Heute in den Feuilletons

Heute in den Feuilletons

Die kommentierte Kulturpresseschau. Wochentags um 9 Uhr, sonnabends um 10 Uhr.
06.03.2004. In der FAZ beobachtet Hans Christoph Buch den blutigen Karneval von Haiti. In der Welt erklärt Natan Sznaider, warum jetzt auch Israels Intellektuelle ihre Sympathien mit den Palästinensern verloren haben. Die NZZ betrachtet die öden, eisigen, wüsten Bilder vom Mars. Die FR warnt die CDU-Frauen, vor Angela Merkel zu kuschen.

Welt, 06.03.2004

Spannend (und traurig) ein großer Artikel von Natan Sznaider über die Wende des "neuen Historikers" Benny Morris, der die Vertreibung der Palästinenser bei der israelischen Staatsgründung, die er einst ans Licht brachte, heute rechtfertigt.

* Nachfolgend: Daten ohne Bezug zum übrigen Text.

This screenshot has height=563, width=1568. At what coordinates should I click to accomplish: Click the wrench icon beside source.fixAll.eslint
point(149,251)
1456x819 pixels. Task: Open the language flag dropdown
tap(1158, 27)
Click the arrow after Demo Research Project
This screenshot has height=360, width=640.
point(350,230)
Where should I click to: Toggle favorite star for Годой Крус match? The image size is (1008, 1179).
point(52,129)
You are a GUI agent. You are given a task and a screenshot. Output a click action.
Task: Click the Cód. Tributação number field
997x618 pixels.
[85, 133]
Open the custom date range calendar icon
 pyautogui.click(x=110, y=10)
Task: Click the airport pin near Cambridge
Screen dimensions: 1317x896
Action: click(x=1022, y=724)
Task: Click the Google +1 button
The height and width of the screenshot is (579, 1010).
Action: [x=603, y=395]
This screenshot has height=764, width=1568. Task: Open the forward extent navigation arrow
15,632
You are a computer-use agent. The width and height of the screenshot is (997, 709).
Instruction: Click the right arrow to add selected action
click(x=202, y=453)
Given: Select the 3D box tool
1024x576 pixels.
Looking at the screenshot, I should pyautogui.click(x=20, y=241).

Sznaider versucht zu erklären: "Die Intellektuellen Israels - unter ihnen Benny Morris - sahen sich mit Beginn der Friedensverhandlungen mit einer palästinensischen Gewalt konfrontiert, die zwar durch die israelische Besatzung ausgelöst war, sich aber längst von ihrem ursprünglichen Motiv losgelöst und verselbstständigt hat. Damit verwandelte sich der Terror von einer politischen Waffe in ein antipolitisches Instrument, das jegliche Kommunikation auslöscht. Verständnis beginnt da, wo die Gewalt aufhört, doch die anhaltende Gewalt hat langsam jedes Verständnis untergraben. Friedenswillige und kompromissbereite Israelis zogen sich aus der Öffentlichkeit zurück und begannen allen Ernstes zu überlegen, ob nicht die Rechte Recht hat - und sie selbst jahrelang einem Irrtum aufgesessen sind. Das ist der Hintergrund für das Interview, das Morris nun gab." Das Ha'aretz-Interview, in dem Morris die Revision seines Standpunkts bekannt gab, ist hier nachgedruckt.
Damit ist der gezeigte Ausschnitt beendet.